ACTION ITEM - Beginning with the line that holds "Share the LOT Polish Airlines ticket", output every remaining line of the material below exactly, and include none of the pictures.

RECORDED INFORMATION -
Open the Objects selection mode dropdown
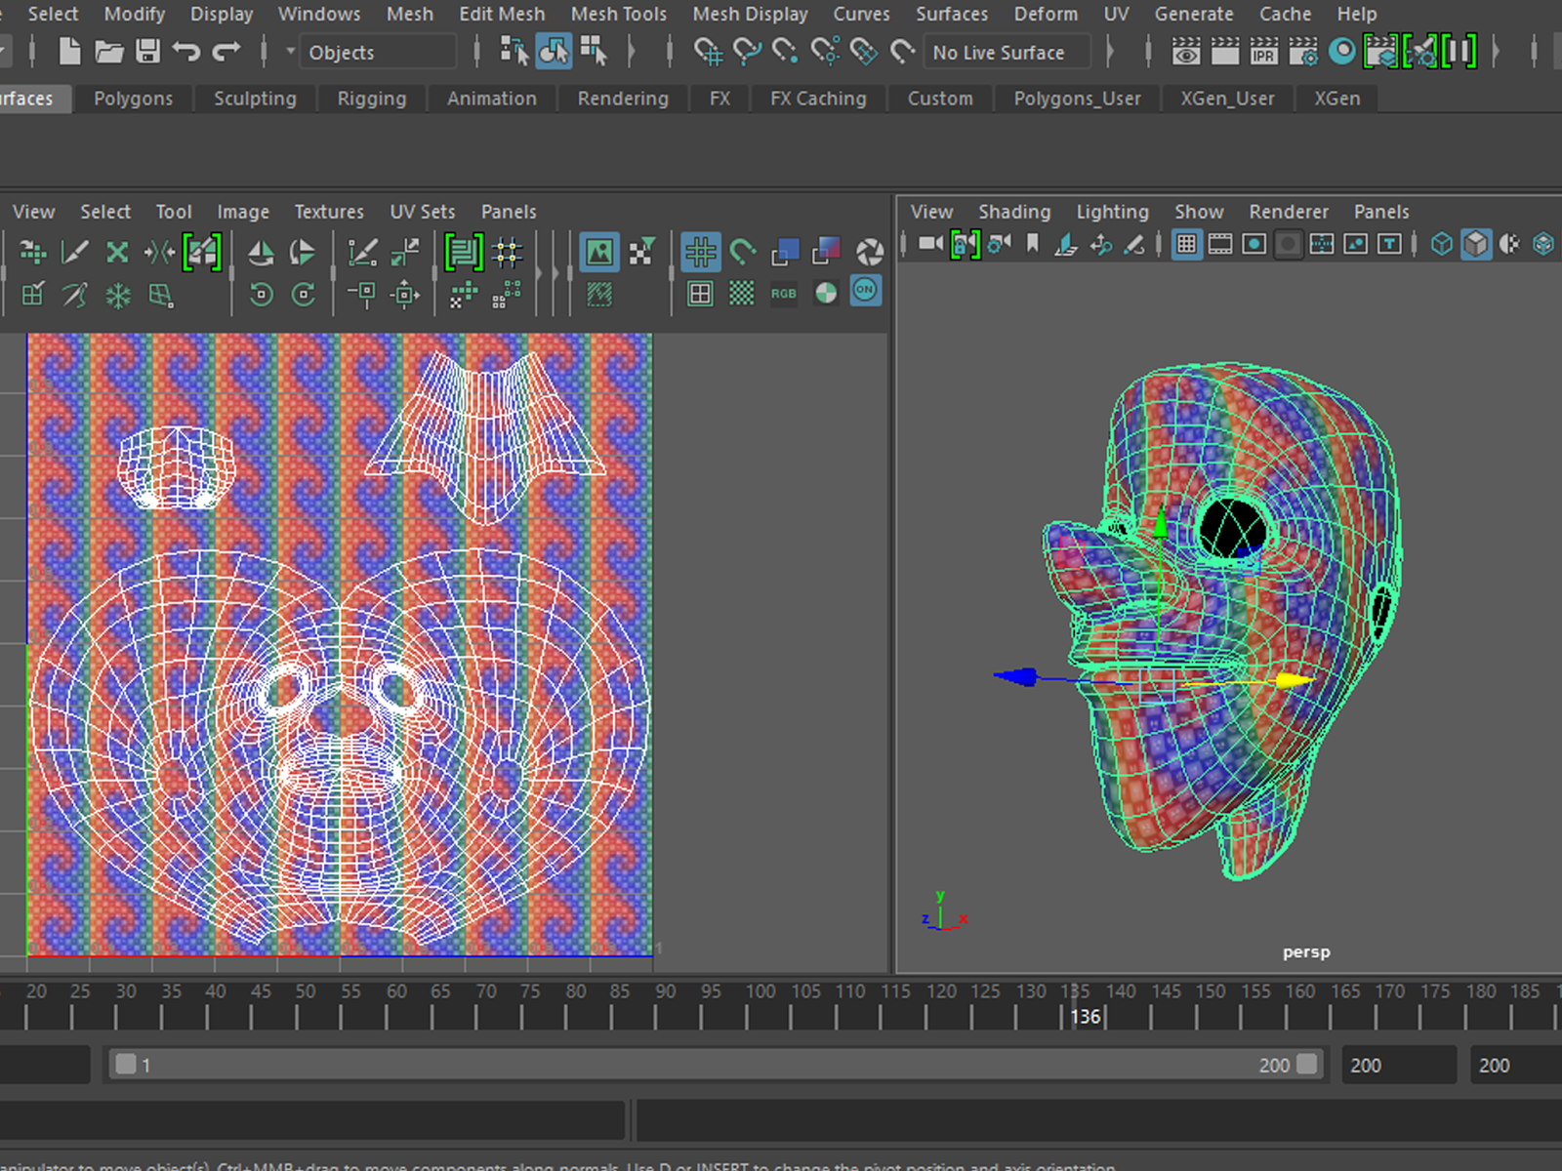This screenshot has height=1171, width=1562. coord(376,53)
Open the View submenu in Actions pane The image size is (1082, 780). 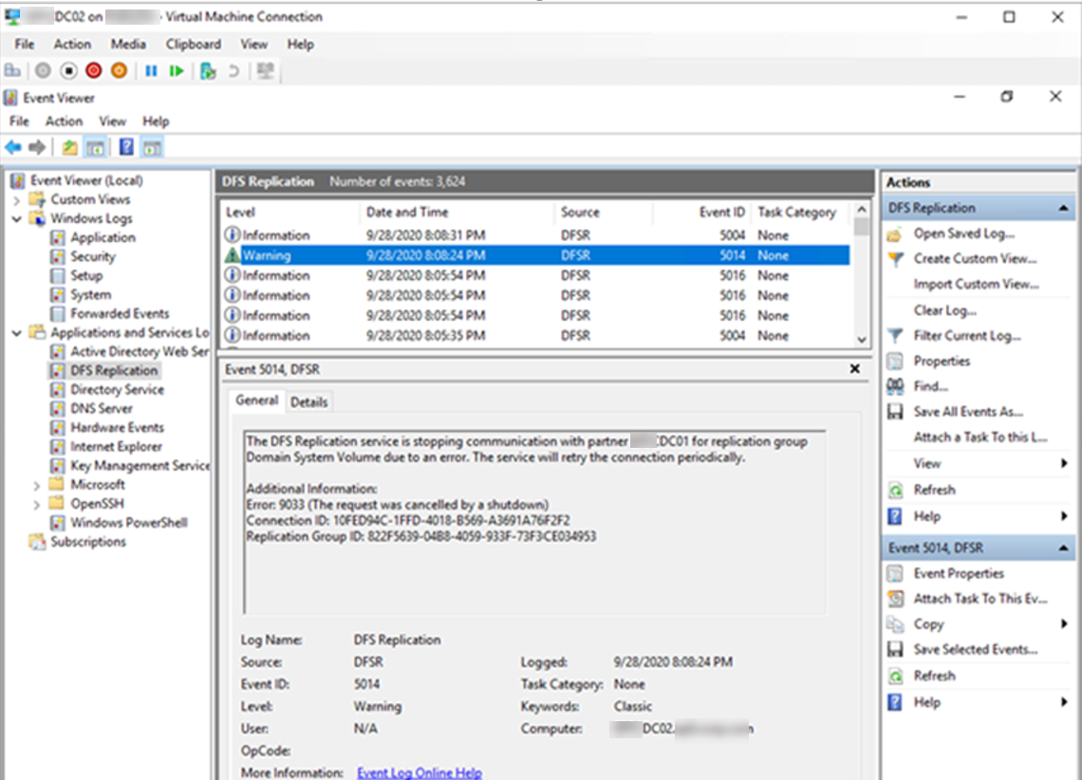[930, 463]
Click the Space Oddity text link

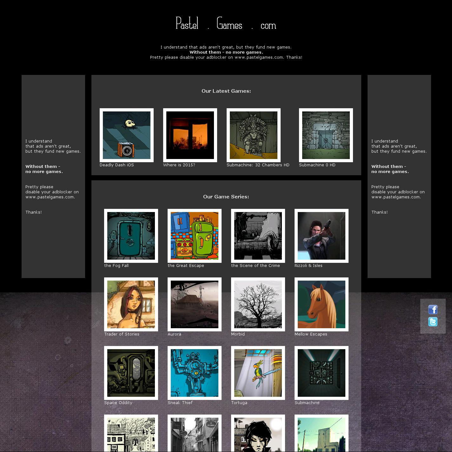118,403
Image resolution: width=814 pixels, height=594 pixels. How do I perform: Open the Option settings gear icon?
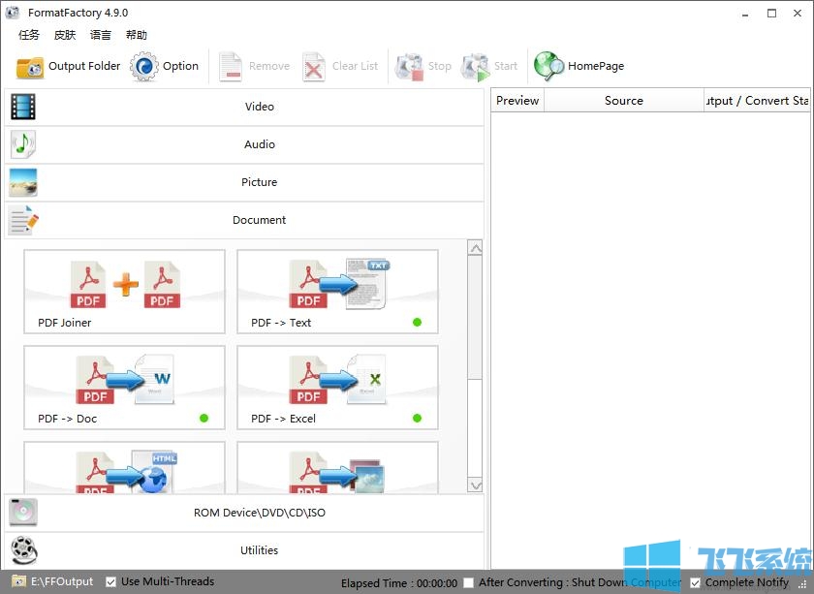tap(144, 67)
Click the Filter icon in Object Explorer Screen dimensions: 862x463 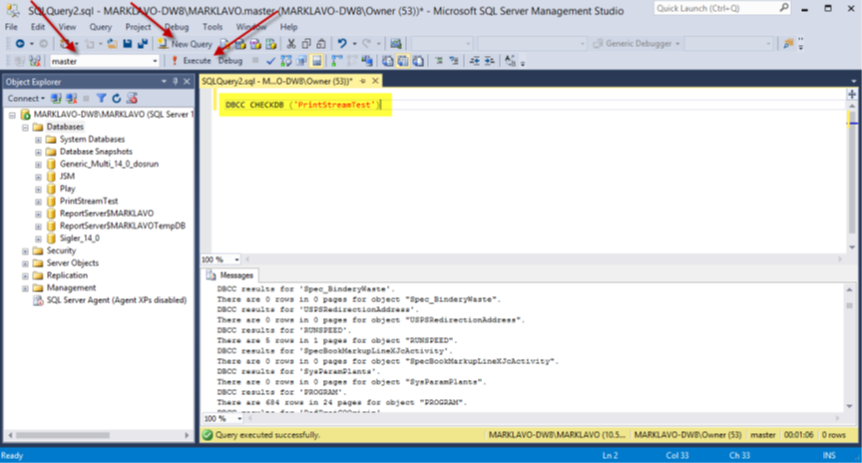pyautogui.click(x=103, y=99)
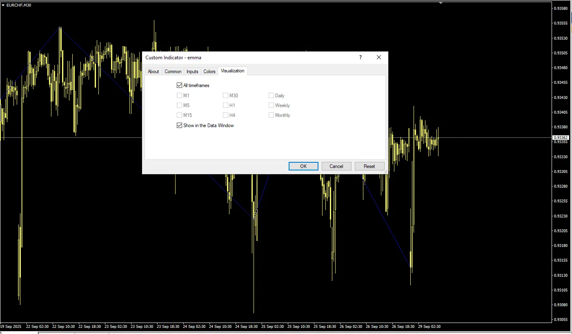This screenshot has width=572, height=334.
Task: Switch to the About tab
Action: pyautogui.click(x=153, y=72)
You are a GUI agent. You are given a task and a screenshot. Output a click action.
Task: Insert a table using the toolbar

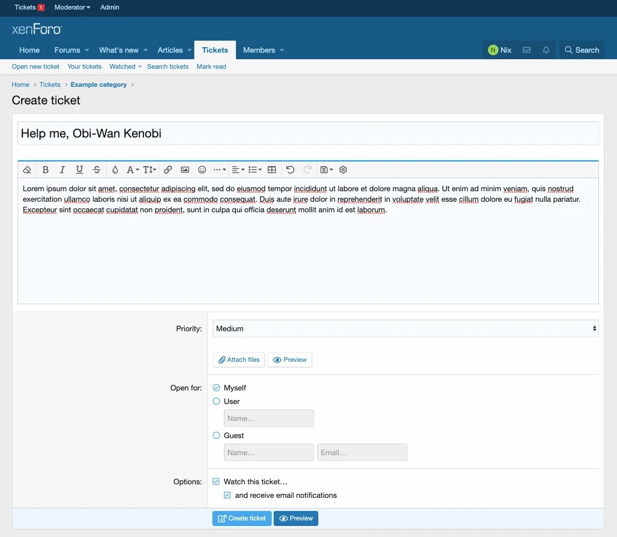click(272, 170)
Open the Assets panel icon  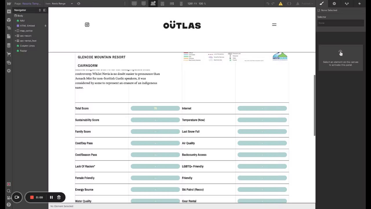click(9, 62)
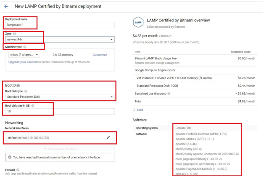Viewport: 264px width, 177px height.
Task: Click the Zone help icon
Action: [x=15, y=34]
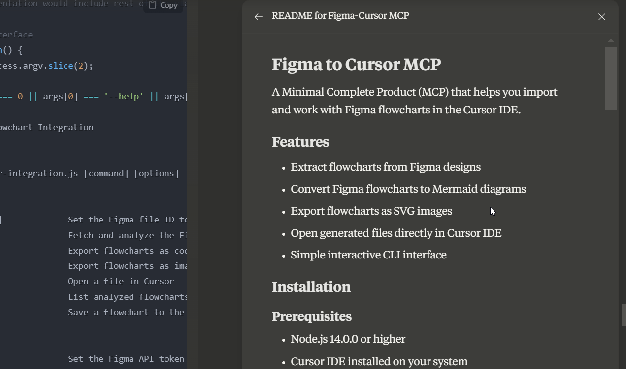The height and width of the screenshot is (369, 626).
Task: Click the Mermaid diagrams bullet point
Action: (x=408, y=189)
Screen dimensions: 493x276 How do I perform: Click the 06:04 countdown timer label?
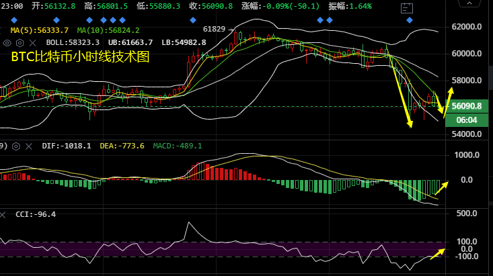[467, 120]
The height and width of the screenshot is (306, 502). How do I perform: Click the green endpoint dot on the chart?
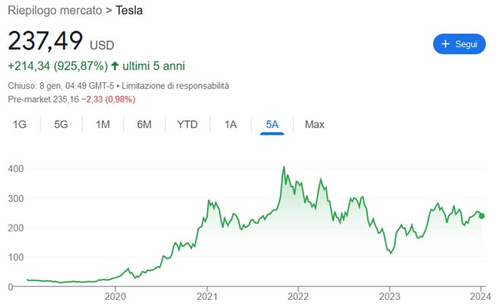pyautogui.click(x=482, y=215)
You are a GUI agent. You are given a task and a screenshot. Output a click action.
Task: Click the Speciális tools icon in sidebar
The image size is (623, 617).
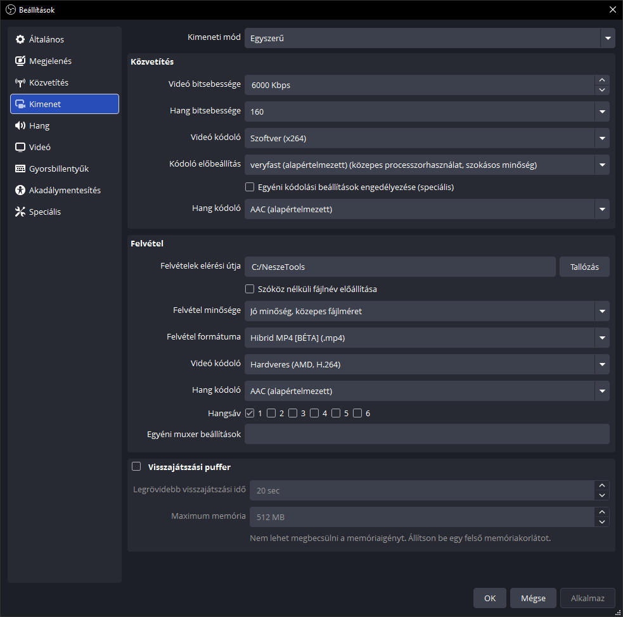click(20, 212)
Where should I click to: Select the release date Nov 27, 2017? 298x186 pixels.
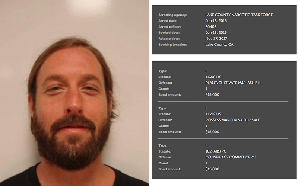(x=216, y=39)
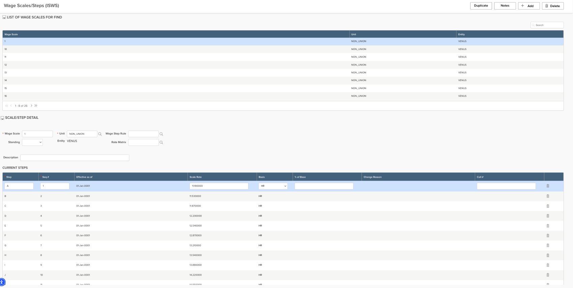Jump to last page of wage scales

[x=36, y=106]
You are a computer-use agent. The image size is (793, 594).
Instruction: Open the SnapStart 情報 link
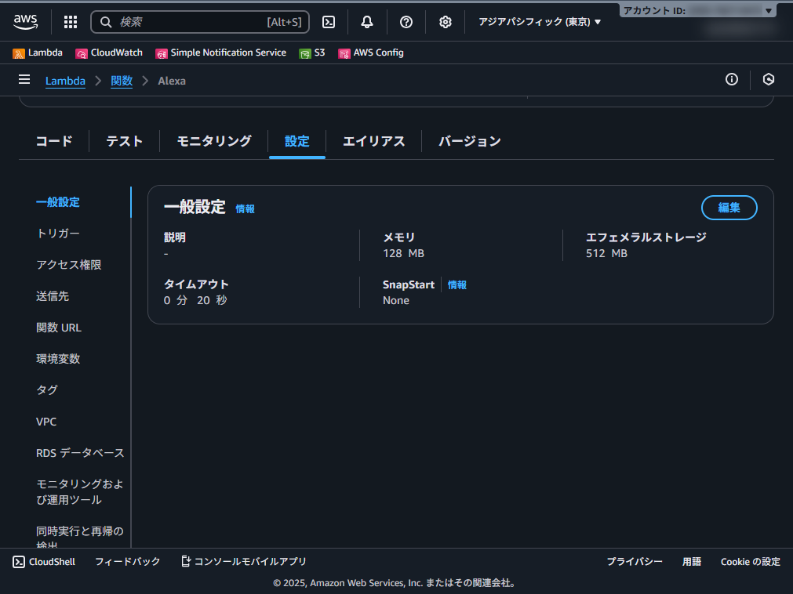(x=457, y=284)

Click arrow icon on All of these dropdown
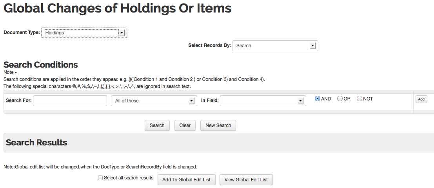(192, 101)
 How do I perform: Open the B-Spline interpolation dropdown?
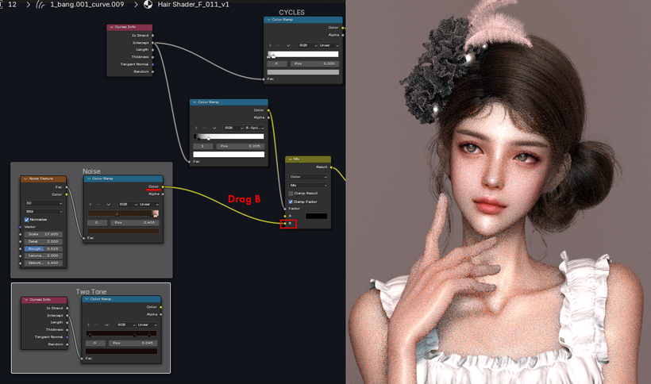click(255, 128)
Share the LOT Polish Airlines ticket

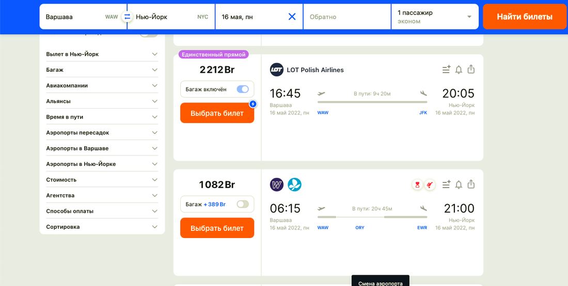click(x=471, y=70)
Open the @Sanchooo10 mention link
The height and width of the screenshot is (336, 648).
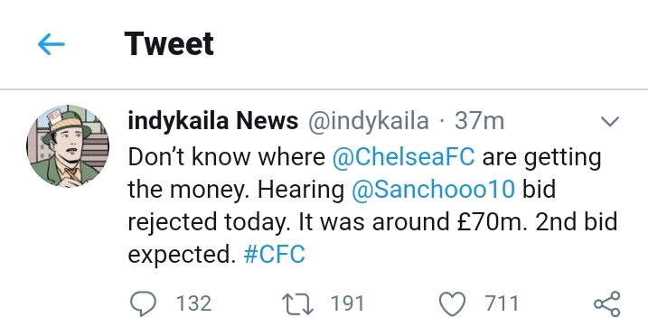[433, 190]
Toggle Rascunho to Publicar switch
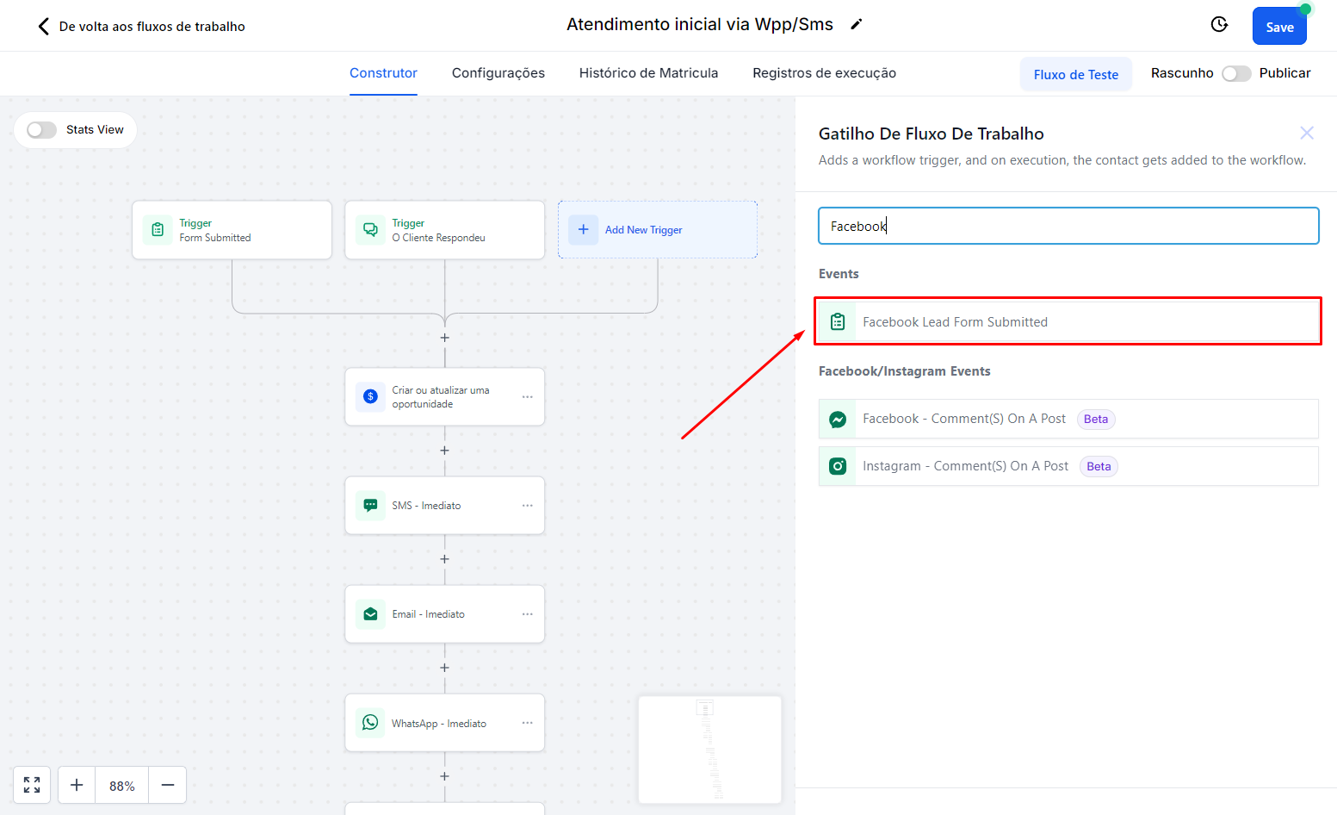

OUTPUT FOR THIS TASK -
Share the LOT Polish Airlines ticket

click(x=471, y=70)
Open the @Sanchooo10 mention link
The height and width of the screenshot is (336, 648).
[433, 190]
Toggle Rascunho to Publicar switch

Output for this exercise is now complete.